[[ Available data open ]]
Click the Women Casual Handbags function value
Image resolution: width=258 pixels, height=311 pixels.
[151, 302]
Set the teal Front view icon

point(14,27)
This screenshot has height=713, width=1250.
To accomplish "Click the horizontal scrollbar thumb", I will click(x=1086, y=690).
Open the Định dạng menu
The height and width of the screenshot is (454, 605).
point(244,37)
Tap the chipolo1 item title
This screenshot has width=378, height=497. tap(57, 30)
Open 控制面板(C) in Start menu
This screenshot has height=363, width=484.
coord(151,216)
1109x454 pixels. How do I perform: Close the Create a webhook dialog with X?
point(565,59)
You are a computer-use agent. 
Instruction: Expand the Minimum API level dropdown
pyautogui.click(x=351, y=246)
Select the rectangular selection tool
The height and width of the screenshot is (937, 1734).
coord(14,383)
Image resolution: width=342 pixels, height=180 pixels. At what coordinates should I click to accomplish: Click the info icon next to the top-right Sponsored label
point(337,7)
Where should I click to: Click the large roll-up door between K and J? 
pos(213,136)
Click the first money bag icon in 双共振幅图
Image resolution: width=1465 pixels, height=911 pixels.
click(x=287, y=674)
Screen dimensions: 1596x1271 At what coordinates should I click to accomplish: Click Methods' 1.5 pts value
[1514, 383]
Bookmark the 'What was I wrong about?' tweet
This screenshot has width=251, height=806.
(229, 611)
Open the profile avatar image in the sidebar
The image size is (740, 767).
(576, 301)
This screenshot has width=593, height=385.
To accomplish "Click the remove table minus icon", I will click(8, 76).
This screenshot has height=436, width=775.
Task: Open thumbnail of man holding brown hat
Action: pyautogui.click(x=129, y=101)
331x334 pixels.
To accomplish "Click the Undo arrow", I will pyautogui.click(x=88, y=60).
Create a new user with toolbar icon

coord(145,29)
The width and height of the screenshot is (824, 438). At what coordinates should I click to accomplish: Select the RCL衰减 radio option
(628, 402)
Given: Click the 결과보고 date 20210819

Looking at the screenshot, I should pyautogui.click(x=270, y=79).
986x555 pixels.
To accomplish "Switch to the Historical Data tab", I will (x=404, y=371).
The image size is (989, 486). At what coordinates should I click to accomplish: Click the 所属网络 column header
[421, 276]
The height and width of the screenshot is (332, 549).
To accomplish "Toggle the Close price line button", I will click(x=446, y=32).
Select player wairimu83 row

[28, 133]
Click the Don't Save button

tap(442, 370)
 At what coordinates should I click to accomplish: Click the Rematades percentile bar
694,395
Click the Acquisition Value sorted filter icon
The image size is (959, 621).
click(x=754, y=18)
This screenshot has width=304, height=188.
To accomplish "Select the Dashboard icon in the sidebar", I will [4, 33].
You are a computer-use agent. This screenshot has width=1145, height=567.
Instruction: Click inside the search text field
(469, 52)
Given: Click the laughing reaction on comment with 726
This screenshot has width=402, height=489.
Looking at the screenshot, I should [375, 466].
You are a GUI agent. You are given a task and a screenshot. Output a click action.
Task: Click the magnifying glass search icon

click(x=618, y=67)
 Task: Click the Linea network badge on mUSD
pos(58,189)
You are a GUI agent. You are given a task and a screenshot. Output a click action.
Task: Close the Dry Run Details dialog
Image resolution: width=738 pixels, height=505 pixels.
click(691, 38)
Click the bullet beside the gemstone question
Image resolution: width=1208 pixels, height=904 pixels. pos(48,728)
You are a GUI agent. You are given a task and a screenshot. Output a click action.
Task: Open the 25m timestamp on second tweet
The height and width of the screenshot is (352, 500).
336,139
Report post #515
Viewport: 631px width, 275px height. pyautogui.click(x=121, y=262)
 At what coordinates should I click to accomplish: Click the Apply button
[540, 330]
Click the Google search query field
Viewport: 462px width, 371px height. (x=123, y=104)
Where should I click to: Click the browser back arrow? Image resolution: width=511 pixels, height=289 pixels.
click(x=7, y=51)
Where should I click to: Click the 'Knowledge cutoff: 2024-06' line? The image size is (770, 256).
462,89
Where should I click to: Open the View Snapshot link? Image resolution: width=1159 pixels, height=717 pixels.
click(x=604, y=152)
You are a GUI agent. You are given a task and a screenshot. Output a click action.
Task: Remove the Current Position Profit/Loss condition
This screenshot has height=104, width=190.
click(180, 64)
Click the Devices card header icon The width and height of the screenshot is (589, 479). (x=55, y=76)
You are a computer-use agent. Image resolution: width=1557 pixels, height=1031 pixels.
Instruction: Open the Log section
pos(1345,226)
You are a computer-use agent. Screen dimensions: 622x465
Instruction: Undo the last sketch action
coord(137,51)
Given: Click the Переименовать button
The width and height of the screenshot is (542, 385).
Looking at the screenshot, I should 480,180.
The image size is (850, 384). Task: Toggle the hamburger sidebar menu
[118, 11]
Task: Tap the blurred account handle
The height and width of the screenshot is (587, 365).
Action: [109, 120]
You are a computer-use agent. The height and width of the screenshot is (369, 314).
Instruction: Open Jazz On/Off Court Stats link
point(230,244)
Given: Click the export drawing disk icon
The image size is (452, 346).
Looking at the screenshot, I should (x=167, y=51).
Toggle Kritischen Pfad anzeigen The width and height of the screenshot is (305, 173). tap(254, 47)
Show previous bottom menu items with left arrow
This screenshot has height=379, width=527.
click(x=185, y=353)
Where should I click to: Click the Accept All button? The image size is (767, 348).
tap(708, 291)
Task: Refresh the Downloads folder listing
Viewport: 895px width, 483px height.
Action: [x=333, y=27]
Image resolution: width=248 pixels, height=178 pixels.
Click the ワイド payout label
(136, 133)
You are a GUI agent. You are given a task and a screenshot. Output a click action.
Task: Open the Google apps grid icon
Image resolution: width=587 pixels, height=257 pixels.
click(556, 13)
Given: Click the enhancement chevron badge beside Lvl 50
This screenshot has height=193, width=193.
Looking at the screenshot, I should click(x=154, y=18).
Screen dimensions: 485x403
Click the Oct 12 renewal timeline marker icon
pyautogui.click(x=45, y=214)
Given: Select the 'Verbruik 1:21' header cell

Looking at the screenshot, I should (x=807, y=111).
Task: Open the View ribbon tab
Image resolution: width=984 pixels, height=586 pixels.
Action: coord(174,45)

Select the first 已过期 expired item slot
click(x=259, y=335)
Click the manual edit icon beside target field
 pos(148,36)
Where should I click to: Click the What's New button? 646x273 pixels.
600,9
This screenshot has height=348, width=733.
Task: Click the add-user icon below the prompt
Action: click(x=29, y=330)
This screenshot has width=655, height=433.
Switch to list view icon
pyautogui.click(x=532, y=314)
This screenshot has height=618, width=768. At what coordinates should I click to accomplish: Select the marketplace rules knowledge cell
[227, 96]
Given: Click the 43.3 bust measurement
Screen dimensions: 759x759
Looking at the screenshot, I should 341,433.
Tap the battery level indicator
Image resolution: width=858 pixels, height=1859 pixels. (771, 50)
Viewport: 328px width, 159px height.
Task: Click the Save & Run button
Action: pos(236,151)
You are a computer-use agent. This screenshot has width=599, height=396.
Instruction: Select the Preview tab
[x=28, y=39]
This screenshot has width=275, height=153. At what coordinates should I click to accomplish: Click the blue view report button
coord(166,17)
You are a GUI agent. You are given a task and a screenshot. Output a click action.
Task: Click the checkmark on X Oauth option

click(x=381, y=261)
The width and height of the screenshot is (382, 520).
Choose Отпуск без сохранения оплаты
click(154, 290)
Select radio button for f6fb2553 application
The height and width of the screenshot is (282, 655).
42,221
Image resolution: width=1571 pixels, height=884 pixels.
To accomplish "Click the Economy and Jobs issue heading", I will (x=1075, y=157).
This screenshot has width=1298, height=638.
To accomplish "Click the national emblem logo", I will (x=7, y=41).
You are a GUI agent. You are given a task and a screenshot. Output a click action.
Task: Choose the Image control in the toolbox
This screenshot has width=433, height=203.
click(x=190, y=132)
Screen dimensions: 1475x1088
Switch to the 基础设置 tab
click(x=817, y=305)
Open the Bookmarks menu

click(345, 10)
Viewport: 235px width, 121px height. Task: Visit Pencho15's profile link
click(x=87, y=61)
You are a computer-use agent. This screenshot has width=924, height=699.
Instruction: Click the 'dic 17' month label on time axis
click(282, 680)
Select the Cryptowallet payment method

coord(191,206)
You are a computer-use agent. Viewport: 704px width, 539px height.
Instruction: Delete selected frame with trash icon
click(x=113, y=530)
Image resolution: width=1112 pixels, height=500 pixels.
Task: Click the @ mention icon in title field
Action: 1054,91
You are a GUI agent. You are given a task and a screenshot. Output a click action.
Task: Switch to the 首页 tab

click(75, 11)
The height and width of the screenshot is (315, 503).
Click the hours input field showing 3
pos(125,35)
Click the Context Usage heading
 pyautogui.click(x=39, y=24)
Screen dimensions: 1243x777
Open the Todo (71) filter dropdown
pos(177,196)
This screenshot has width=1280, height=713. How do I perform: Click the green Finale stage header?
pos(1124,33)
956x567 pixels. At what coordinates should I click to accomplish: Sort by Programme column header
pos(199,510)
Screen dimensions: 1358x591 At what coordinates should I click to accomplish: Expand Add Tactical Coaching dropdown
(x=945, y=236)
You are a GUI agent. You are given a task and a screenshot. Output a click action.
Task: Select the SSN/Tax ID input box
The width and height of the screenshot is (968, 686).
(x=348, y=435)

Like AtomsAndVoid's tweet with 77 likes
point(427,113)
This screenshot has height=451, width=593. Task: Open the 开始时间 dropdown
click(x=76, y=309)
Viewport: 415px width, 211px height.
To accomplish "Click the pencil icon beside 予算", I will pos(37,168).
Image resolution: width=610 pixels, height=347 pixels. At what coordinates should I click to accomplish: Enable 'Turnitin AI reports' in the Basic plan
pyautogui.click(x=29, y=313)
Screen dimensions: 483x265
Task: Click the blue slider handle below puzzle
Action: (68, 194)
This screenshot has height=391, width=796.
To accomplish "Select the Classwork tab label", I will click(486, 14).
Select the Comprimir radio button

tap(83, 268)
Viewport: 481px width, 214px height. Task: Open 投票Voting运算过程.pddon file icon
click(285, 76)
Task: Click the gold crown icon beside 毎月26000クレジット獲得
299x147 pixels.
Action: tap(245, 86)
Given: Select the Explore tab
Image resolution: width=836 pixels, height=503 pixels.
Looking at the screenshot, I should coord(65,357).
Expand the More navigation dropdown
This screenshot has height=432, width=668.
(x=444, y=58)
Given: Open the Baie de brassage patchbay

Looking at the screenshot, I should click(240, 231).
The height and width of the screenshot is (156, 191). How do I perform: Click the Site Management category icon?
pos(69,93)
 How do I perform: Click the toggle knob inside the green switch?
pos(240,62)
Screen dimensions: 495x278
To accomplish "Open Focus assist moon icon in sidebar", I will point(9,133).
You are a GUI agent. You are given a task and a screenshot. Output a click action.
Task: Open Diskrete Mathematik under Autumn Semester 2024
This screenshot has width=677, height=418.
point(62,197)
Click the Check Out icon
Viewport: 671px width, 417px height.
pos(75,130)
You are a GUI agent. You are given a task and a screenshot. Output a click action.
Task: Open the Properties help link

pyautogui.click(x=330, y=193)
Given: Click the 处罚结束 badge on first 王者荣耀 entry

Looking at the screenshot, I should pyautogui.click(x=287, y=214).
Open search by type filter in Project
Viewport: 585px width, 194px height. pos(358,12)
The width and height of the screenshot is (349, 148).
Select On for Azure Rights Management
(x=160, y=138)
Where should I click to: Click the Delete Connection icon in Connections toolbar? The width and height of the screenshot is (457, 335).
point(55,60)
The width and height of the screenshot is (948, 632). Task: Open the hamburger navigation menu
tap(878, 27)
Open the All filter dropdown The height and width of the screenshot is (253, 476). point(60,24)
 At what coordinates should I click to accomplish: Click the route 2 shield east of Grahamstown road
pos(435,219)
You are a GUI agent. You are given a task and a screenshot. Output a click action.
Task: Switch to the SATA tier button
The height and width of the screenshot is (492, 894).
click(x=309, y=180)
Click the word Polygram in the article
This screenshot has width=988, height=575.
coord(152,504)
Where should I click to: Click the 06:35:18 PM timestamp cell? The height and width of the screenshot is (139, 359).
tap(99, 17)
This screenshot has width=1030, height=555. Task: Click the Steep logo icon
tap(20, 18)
[[ Available data closed ]]
◆ Problem: All lines from the start of the entries through the line where "This screenshot has width=593, height=385." sits should be duplicated exactly, with nothing else in the output.

◆ Answer to the exercise:
Click the Women Casual Handbags function value
Image resolution: width=258 pixels, height=311 pixels.
[151, 302]
Set the teal Front view icon

point(14,27)
This screenshot has height=713, width=1250.
To accomplish "Click the horizontal scrollbar thumb", I will click(x=1086, y=690).
Open the Định dạng menu
The height and width of the screenshot is (454, 605).
point(244,37)
Tap the chipolo1 item title
This screenshot has width=378, height=497. tap(57, 30)
Open 控制面板(C) in Start menu
This screenshot has height=363, width=484.
coord(151,216)
1109x454 pixels. How do I perform: Close the Create a webhook dialog with X?
point(565,59)
You are a computer-use agent. 
Instruction: Expand the Minimum API level dropdown
pyautogui.click(x=351, y=246)
Select the rectangular selection tool
The height and width of the screenshot is (937, 1734).
coord(14,383)
Image resolution: width=342 pixels, height=180 pixels. At what coordinates should I click to accomplish: Click the info icon next to the top-right Sponsored label
point(337,7)
Where should I click to: Click the large roll-up door between K and J? 
pos(213,136)
Click the first money bag icon in 双共振幅图
Image resolution: width=1465 pixels, height=911 pixels.
click(x=287, y=674)
Screen dimensions: 1596x1271 At what coordinates should I click to accomplish: Click Methods' 1.5 pts value
[1514, 383]
Bookmark the 'What was I wrong about?' tweet
This screenshot has width=251, height=806.
(229, 611)
Open the profile avatar image in the sidebar
The image size is (740, 767).
(576, 301)
This screenshot has width=593, height=385.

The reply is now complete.